§ TASK STATEMENT
Wherever a line in the records below contains "checkbox", copy that line.

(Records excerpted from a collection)
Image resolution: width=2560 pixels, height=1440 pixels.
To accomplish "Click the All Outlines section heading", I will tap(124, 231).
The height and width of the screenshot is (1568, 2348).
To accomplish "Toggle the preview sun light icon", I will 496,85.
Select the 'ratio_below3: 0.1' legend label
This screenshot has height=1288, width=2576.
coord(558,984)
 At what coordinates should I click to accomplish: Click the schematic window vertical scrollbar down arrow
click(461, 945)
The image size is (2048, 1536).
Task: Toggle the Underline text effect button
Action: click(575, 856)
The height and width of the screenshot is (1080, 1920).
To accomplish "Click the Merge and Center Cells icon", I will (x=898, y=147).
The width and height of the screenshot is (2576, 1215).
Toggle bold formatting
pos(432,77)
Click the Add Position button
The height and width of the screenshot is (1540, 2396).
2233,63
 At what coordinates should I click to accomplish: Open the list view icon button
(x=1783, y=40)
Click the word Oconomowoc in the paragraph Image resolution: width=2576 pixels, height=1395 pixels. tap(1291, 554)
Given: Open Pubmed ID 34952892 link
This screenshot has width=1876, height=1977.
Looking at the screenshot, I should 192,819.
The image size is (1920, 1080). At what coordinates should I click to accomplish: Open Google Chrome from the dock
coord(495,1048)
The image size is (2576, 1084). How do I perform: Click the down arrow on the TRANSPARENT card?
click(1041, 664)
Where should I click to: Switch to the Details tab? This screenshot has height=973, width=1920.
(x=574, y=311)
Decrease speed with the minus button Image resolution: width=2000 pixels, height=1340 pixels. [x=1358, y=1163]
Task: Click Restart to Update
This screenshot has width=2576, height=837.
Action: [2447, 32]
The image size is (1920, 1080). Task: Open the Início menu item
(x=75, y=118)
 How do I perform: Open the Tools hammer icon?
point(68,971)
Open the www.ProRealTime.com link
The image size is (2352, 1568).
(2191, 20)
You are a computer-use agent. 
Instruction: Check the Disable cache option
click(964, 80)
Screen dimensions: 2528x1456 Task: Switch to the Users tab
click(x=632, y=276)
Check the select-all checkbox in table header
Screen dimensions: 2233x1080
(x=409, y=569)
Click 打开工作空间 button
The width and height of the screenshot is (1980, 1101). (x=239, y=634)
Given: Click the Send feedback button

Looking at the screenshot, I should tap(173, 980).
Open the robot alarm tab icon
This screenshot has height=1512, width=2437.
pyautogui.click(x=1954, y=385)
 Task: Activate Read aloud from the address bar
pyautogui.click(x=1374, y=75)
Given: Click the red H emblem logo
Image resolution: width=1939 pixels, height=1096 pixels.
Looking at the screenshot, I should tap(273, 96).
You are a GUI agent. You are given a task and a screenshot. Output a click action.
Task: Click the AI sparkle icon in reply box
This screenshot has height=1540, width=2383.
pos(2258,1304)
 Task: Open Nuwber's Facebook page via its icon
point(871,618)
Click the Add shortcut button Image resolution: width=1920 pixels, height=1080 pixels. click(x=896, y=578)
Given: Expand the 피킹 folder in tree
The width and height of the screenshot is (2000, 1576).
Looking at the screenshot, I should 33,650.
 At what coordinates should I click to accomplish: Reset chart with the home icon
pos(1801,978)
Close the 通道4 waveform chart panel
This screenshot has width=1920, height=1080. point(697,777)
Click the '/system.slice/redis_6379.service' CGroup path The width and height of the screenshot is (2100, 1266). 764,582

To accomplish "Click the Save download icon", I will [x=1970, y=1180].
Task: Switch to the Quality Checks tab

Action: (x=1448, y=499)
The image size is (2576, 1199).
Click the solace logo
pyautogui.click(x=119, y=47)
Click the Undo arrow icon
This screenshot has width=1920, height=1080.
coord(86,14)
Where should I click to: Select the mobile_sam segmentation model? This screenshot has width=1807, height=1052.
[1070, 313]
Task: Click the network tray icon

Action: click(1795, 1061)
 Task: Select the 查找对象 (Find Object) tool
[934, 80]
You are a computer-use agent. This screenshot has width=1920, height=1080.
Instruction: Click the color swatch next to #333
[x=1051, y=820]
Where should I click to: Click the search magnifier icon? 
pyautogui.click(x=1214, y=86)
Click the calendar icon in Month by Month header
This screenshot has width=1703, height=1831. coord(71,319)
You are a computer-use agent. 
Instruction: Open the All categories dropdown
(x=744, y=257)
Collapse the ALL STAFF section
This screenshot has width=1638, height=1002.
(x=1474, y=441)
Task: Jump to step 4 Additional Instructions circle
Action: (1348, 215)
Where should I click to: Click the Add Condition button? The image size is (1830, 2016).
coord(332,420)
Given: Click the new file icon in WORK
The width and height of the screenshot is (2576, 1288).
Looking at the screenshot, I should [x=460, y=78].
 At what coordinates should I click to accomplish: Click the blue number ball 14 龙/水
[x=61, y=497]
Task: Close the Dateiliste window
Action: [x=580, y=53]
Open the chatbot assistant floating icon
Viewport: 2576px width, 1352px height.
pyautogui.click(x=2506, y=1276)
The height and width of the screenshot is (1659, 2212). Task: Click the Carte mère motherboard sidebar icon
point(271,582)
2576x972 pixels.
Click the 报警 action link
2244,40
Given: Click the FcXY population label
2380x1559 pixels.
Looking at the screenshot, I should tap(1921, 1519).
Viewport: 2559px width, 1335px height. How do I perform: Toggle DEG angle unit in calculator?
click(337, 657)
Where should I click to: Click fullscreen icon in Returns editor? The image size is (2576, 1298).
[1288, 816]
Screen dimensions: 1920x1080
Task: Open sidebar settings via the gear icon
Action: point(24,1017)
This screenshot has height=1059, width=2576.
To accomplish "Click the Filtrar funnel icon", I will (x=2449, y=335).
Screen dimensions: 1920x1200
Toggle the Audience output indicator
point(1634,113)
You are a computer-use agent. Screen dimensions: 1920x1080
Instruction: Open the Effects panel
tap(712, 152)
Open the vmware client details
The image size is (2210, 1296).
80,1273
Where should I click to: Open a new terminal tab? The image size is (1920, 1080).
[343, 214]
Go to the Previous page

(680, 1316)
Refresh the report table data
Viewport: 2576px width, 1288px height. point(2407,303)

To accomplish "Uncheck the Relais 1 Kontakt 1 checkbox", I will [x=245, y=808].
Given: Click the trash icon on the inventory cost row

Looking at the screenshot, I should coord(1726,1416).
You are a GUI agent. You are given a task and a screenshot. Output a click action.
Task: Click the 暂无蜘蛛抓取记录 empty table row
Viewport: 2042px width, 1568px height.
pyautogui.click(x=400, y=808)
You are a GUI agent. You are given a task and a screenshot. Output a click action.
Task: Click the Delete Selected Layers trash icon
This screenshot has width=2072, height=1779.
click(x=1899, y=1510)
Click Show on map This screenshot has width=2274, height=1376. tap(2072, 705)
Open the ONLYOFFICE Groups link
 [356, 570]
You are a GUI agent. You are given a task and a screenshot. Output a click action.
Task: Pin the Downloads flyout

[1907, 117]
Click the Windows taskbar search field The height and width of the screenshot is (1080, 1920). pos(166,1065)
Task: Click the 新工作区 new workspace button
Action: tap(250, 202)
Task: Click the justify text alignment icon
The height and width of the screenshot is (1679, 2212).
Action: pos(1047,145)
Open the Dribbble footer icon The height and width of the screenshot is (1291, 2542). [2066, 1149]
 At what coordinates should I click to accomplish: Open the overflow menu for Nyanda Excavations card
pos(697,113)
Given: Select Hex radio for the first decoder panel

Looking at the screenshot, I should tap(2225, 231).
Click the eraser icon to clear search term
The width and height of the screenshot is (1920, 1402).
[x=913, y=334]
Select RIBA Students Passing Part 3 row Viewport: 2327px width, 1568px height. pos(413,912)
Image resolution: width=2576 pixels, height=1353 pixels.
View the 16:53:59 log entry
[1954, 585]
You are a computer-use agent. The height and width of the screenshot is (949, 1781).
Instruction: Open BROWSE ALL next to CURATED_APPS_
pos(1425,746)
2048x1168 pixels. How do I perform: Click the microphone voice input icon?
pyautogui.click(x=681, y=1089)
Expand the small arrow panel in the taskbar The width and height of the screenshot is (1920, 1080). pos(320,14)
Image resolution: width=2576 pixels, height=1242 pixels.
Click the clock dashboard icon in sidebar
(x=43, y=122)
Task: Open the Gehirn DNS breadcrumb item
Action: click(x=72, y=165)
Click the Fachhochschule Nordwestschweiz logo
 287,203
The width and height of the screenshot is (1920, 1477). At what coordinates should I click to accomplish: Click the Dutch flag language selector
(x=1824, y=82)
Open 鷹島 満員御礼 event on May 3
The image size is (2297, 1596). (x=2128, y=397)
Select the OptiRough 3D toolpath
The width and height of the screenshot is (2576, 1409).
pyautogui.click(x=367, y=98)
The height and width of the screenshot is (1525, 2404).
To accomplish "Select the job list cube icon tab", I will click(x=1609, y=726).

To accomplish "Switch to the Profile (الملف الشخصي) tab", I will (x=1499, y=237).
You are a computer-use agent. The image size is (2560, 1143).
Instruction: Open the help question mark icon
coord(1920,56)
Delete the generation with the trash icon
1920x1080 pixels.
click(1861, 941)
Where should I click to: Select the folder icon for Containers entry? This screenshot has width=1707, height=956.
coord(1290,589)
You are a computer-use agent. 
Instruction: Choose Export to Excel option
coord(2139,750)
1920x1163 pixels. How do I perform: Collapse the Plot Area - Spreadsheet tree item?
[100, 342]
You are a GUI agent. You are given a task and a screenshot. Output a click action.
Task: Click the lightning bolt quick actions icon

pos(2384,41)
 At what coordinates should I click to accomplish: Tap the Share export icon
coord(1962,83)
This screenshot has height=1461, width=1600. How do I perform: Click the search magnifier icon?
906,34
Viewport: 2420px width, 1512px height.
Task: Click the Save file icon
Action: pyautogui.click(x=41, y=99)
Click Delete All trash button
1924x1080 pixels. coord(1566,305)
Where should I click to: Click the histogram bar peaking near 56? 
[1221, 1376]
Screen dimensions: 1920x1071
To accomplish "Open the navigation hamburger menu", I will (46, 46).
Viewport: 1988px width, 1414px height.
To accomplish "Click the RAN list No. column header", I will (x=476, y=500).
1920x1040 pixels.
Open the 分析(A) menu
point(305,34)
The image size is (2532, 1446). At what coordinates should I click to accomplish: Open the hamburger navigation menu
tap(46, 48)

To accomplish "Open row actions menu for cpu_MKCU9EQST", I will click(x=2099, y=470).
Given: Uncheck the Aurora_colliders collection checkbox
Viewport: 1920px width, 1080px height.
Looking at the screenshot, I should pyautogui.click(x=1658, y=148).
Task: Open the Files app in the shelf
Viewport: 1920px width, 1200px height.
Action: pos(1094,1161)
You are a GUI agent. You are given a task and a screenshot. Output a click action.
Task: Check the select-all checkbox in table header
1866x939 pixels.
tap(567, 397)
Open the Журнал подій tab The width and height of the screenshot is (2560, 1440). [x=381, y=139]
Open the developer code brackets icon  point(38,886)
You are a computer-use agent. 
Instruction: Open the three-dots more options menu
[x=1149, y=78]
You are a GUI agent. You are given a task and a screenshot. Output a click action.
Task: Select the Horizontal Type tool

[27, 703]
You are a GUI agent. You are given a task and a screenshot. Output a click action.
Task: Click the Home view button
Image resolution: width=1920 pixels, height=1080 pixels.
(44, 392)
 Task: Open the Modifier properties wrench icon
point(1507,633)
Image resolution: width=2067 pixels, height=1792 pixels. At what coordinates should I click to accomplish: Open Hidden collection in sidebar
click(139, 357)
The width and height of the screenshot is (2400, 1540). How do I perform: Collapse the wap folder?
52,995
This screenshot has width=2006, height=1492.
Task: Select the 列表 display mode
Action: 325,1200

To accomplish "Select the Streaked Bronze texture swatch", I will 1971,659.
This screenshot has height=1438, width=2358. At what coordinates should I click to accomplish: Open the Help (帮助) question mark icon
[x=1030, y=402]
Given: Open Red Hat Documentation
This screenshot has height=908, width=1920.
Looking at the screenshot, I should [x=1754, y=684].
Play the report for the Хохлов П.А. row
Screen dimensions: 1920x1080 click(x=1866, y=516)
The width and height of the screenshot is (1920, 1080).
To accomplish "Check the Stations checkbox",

§ SOLUTION TO THE PROBLEM
Check the select-all checkbox in table header
To accomplish "Uncheck the Relais 1 Kontakt 1 checkbox", I will [x=245, y=808].
Given: Uncheck the Aurora_colliders collection checkbox
Task: Check the select-all checkbox in table header
To accomplish "Check the Stations checkbox",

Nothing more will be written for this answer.